→ GOAL OF THE EXERCISE:
Copy out the following lines word for word, without changing anything.

::: STORED RECORDS

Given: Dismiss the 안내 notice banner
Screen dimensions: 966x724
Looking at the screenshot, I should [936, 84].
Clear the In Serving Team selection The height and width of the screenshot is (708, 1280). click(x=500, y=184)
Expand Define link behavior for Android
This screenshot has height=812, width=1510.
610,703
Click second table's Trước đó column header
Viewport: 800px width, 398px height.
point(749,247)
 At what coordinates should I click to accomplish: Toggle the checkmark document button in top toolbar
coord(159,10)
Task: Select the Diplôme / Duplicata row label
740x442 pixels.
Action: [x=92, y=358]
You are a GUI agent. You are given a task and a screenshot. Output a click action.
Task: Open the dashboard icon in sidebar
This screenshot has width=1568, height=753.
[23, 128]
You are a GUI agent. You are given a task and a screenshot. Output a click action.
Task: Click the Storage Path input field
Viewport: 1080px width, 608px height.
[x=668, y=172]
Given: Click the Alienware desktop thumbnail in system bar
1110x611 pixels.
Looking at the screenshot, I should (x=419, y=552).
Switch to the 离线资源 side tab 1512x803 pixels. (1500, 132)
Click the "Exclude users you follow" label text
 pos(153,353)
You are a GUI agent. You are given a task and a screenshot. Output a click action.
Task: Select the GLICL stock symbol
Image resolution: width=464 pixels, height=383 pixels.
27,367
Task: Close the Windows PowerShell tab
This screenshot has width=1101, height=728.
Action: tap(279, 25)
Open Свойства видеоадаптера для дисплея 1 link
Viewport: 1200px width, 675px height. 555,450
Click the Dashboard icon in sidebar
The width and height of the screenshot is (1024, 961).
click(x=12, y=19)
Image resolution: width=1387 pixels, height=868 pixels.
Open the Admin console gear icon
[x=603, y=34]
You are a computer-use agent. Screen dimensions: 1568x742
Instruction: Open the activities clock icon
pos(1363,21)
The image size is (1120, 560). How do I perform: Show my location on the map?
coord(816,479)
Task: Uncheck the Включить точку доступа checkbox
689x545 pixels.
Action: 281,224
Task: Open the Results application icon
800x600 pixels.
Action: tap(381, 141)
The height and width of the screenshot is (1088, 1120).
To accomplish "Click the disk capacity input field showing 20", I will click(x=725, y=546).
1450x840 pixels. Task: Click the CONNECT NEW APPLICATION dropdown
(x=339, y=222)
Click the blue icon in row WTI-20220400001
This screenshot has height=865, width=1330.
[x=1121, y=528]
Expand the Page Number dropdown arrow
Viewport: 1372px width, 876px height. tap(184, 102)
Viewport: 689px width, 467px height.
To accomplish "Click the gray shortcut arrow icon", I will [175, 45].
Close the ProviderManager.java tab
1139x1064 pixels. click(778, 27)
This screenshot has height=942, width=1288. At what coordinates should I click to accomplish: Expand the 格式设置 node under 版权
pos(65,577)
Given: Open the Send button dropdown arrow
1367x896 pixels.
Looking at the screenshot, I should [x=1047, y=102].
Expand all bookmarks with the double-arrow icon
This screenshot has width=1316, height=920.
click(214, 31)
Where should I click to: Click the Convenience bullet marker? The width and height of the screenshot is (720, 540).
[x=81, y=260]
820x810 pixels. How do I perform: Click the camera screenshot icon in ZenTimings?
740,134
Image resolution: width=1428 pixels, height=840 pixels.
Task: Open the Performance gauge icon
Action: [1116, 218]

::::::

→ WRITTEN SOLUTION:
Given: Dismiss the 안내 notice banner
Screen dimensions: 966x724
Looking at the screenshot, I should [936, 84].
Clear the In Serving Team selection The height and width of the screenshot is (708, 1280). click(x=500, y=184)
Expand Define link behavior for Android
This screenshot has height=812, width=1510.
610,703
Click second table's Trước đó column header
Viewport: 800px width, 398px height.
point(749,247)
 At what coordinates should I click to accomplish: Toggle the checkmark document button in top toolbar
coord(159,10)
Task: Select the Diplôme / Duplicata row label
740x442 pixels.
Action: [x=92, y=358]
You are a GUI agent. You are given a task and a screenshot. Output a click action.
Task: Open the dashboard icon in sidebar
This screenshot has width=1568, height=753.
[23, 128]
You are a GUI agent. You are given a task and a screenshot. Output a click action.
Task: Click the Storage Path input field
Viewport: 1080px width, 608px height.
[x=668, y=172]
Given: Click the Alienware desktop thumbnail in system bar
1110x611 pixels.
Looking at the screenshot, I should (x=419, y=552).
Switch to the 离线资源 side tab 1512x803 pixels. (1500, 132)
Click the "Exclude users you follow" label text
 pos(153,353)
You are a GUI agent. You are given a task and a screenshot. Output a click action.
Task: Select the GLICL stock symbol
Image resolution: width=464 pixels, height=383 pixels.
27,367
Task: Close the Windows PowerShell tab
This screenshot has width=1101, height=728.
Action: tap(279, 25)
Open Свойства видеоадаптера для дисплея 1 link
Viewport: 1200px width, 675px height. 555,450
Click the Dashboard icon in sidebar
The width and height of the screenshot is (1024, 961).
click(x=12, y=19)
Image resolution: width=1387 pixels, height=868 pixels.
Open the Admin console gear icon
[x=603, y=34]
You are a computer-use agent. Screen dimensions: 1568x742
Instruction: Open the activities clock icon
pos(1363,21)
The image size is (1120, 560). How do I perform: Show my location on the map?
coord(816,479)
Task: Uncheck the Включить точку доступа checkbox
689x545 pixels.
Action: 281,224
Task: Open the Results application icon
800x600 pixels.
Action: tap(381, 141)
The height and width of the screenshot is (1088, 1120).
To accomplish "Click the disk capacity input field showing 20", I will click(x=725, y=546).
1450x840 pixels. Task: Click the CONNECT NEW APPLICATION dropdown
(x=339, y=222)
Click the blue icon in row WTI-20220400001
This screenshot has height=865, width=1330.
[x=1121, y=528]
Expand the Page Number dropdown arrow
Viewport: 1372px width, 876px height. tap(184, 102)
Viewport: 689px width, 467px height.
To accomplish "Click the gray shortcut arrow icon", I will [175, 45].
Close the ProviderManager.java tab
1139x1064 pixels. click(778, 27)
This screenshot has height=942, width=1288. At what coordinates should I click to accomplish: Expand the 格式设置 node under 版权
pos(65,577)
Given: Open the Send button dropdown arrow
1367x896 pixels.
Looking at the screenshot, I should [x=1047, y=102].
Expand all bookmarks with the double-arrow icon
This screenshot has width=1316, height=920.
click(214, 31)
Where should I click to: Click the Convenience bullet marker? The width and height of the screenshot is (720, 540).
[x=81, y=260]
820x810 pixels. How do I perform: Click the camera screenshot icon in ZenTimings?
740,134
Image resolution: width=1428 pixels, height=840 pixels.
Task: Open the Performance gauge icon
Action: [1116, 218]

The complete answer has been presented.